The head of the World Health Organization warned on Friday that Ebola virus infections in the Democratic Republic of Congo are escalating quickly and now pose a “very high” risk to the Central African country.
At least 177 people are believed to have died from the outbreak in Congo while the number of suspected cases has climbed to nearly 750, WHO Director General Tedros Adhanom Ghebreyesus told reporters in Geneva.
"But we know the epidemic in DRC is much larger," he said, as not all cases in the country are recorded and reported.
The figures have risen sharply. The WHO had said on Wednesday that more than 130 suspected deaths had been recorded with nearly 600 suspected cases.
Given the "rapidly" growing number of infections in Congo, the WHO is "revising our risk assessment to very high at the national level, high at the regional level, and low at the global level."
The WHO had previously assessed the risk as “high” at both the national level in Congo and the regional level, with a “low” risk assessment globally.
Tedros said the situation in neighbouring Uganda is "stable," with two cases confirmed in people had travelled across the border from Congo. One of them died.

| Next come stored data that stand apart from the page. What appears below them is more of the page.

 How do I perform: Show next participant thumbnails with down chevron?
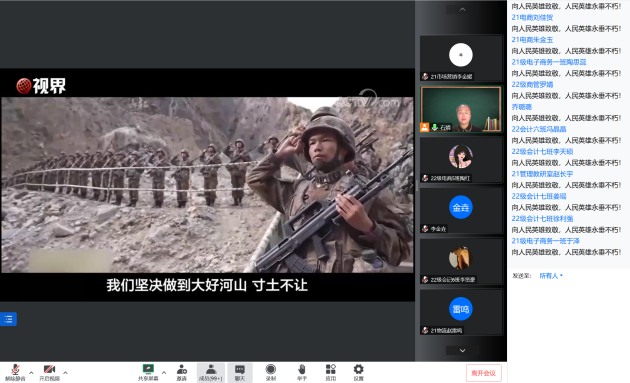(x=462, y=350)
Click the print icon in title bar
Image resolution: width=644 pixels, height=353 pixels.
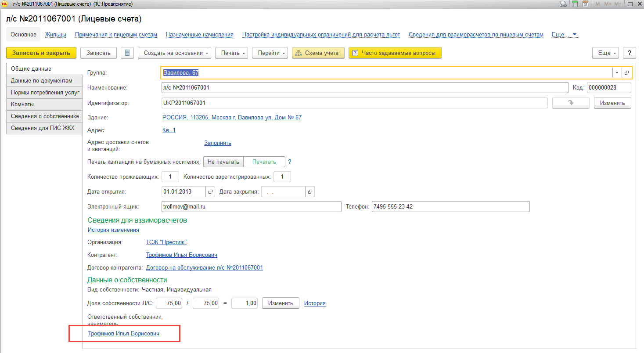563,4
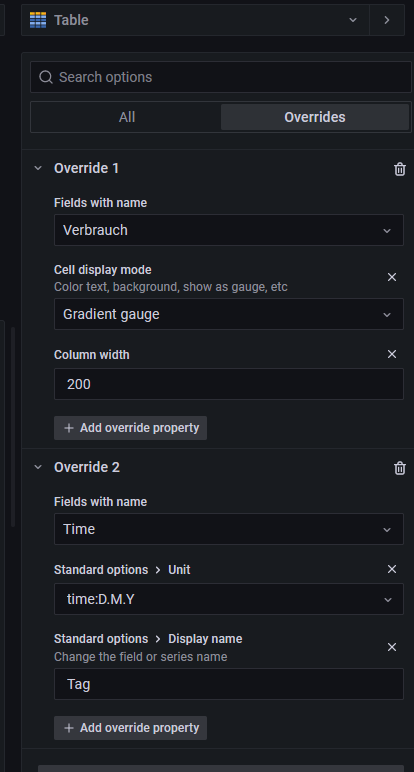
Task: Open the Gradient gauge display mode dropdown
Action: [229, 314]
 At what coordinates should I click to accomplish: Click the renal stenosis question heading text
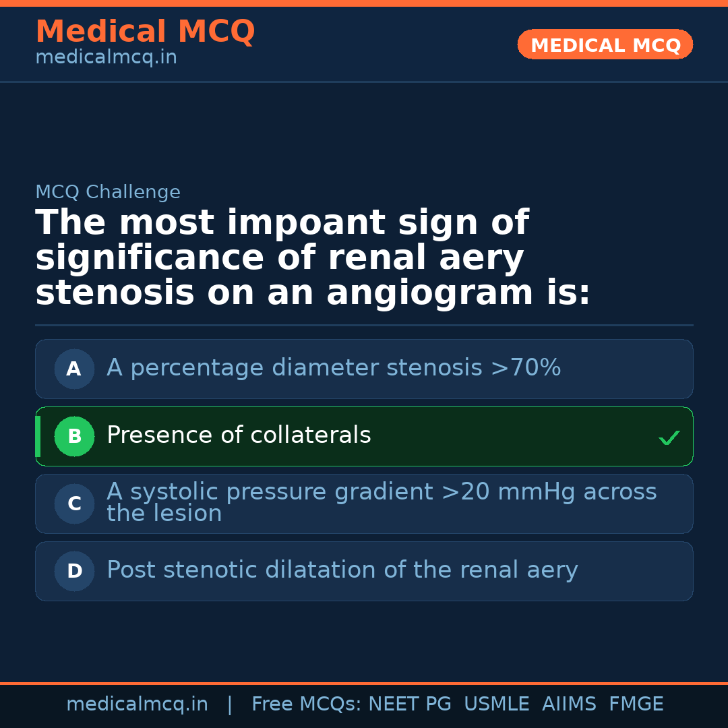click(x=313, y=258)
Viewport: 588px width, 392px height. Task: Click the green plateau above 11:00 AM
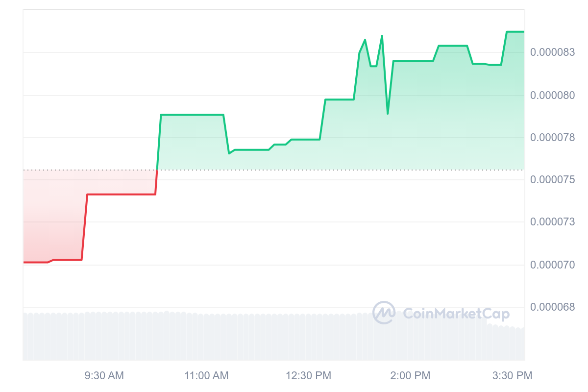[192, 115]
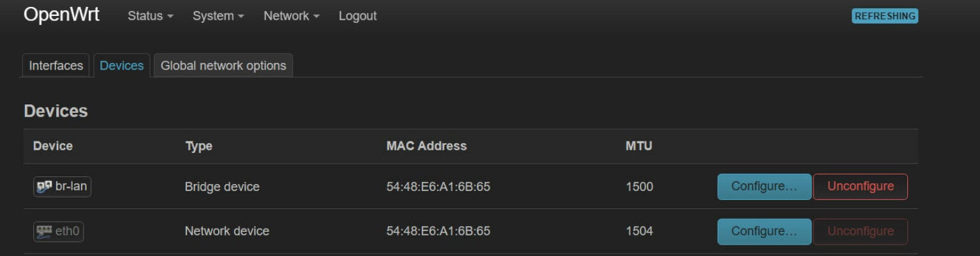Screen dimensions: 980x256
Task: Configure the eth0 network device
Action: click(x=764, y=231)
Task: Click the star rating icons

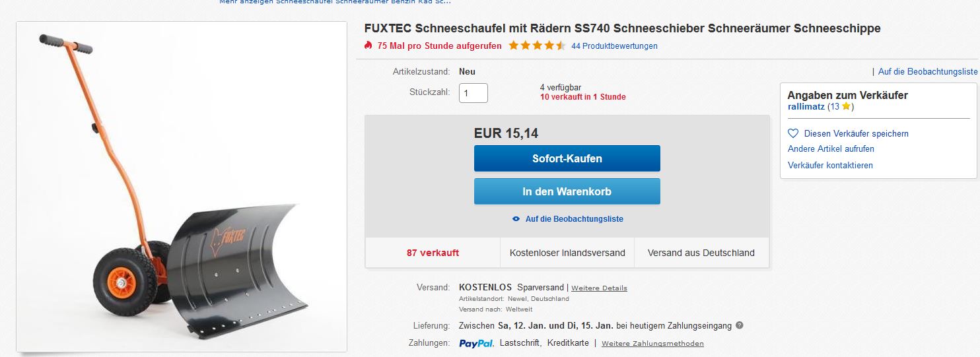Action: point(537,46)
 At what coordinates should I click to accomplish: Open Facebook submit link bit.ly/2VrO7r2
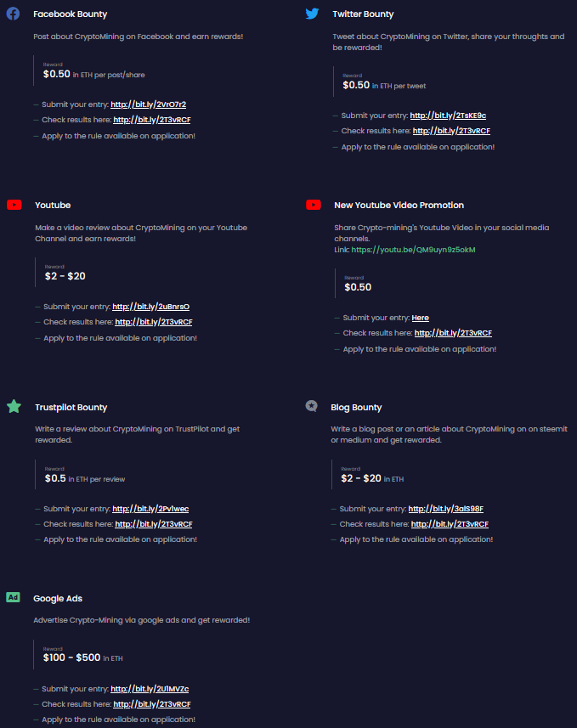pyautogui.click(x=148, y=104)
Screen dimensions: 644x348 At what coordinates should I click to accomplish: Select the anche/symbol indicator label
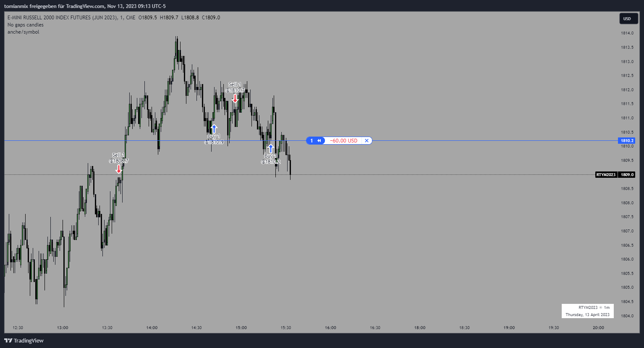coord(24,32)
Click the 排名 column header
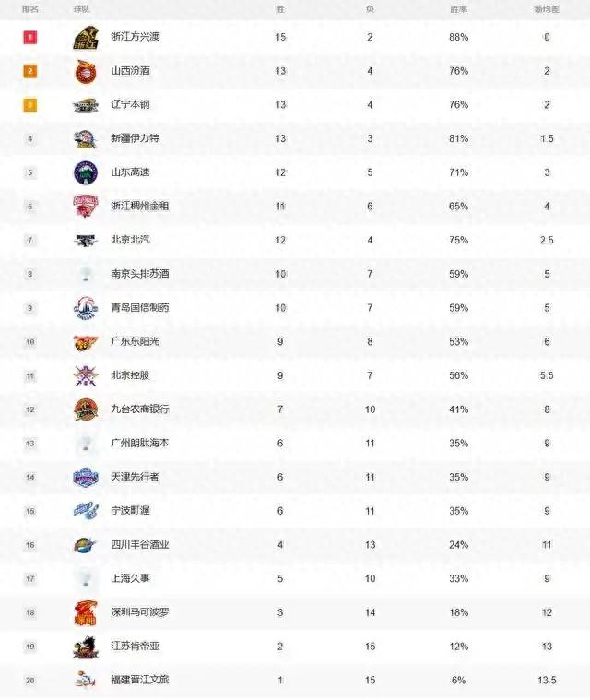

According to the African health authority Africa CDC, the crisis began in the Congo's north-eastern province of Ituri, which borders Uganda and South Sudan. This is the 17th recorded Ebola outbreak in the Congo since 1976.
The current spread of the rare Bundibugyo strain of the virus, for which there is neither a vaccine nor a treatment, makes the situation particularly difficult.
Ebola is a contagious and life-threatening infectious disease that is transmitted through physical contact and contact with bodily fluids.
In 2014 and 2015, more than 11,000 people died during an Ebola epidemic in West Africa.